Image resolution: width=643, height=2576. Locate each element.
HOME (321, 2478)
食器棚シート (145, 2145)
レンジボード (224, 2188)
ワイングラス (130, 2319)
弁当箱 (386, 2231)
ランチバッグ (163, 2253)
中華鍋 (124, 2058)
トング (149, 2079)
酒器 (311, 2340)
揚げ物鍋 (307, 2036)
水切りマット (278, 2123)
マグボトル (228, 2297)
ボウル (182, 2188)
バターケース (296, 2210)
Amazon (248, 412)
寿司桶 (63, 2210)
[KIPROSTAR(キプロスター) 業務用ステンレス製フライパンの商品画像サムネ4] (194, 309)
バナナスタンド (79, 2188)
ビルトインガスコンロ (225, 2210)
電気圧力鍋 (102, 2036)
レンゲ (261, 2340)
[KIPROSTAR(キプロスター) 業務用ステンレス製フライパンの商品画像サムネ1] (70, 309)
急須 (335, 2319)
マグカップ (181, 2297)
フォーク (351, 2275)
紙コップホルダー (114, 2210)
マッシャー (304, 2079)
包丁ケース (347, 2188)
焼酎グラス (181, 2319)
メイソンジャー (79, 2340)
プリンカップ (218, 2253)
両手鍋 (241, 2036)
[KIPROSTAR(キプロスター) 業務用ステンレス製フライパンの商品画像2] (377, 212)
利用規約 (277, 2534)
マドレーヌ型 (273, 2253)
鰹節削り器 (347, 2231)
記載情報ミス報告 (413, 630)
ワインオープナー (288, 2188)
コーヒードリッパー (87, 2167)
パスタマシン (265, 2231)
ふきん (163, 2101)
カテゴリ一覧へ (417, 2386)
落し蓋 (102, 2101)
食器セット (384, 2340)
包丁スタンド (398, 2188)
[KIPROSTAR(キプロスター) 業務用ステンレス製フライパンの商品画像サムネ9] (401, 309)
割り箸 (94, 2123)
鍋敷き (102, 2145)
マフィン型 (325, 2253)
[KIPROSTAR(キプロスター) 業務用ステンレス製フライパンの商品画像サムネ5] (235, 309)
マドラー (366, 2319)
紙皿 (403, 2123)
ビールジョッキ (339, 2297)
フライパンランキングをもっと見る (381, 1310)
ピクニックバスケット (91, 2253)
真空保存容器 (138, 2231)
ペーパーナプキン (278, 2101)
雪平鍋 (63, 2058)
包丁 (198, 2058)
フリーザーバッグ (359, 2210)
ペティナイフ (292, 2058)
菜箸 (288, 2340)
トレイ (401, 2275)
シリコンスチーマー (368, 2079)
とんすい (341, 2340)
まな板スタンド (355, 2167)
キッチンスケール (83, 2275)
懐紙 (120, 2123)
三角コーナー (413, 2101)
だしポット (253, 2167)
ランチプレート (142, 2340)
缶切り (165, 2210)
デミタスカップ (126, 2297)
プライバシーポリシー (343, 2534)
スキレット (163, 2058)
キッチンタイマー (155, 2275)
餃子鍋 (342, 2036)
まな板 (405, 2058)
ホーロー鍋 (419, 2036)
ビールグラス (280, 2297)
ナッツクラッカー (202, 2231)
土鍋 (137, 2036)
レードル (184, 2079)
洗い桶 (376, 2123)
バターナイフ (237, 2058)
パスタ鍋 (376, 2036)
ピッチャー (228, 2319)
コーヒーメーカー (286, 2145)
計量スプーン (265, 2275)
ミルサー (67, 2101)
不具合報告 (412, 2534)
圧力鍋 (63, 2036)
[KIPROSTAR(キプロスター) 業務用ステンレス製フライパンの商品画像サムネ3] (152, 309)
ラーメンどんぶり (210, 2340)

*What you will do:*
What lines of the listing contain the word "KIPROSTAR"? Copy them all.

*Written answer:*
[KIPROSTAR(キプロスター) 業務用ステンレス製フライパンの商品画像サムネ4] (194, 309)
[KIPROSTAR(キプロスター) 業務用ステンレス製フライパンの商品画像サムネ1] (70, 309)
[KIPROSTAR(キプロスター) 業務用ステンレス製フライパンの商品画像2] (377, 212)
[KIPROSTAR(キプロスター) 業務用ステンレス製フライパンの商品画像サムネ9] (401, 309)
[KIPROSTAR(キプロスター) 業務用ステンレス製フライパンの商品画像サムネ5] (235, 309)
[KIPROSTAR(キプロスター) 業務用ステンレス製フライパンの商品画像サムネ3] (152, 309)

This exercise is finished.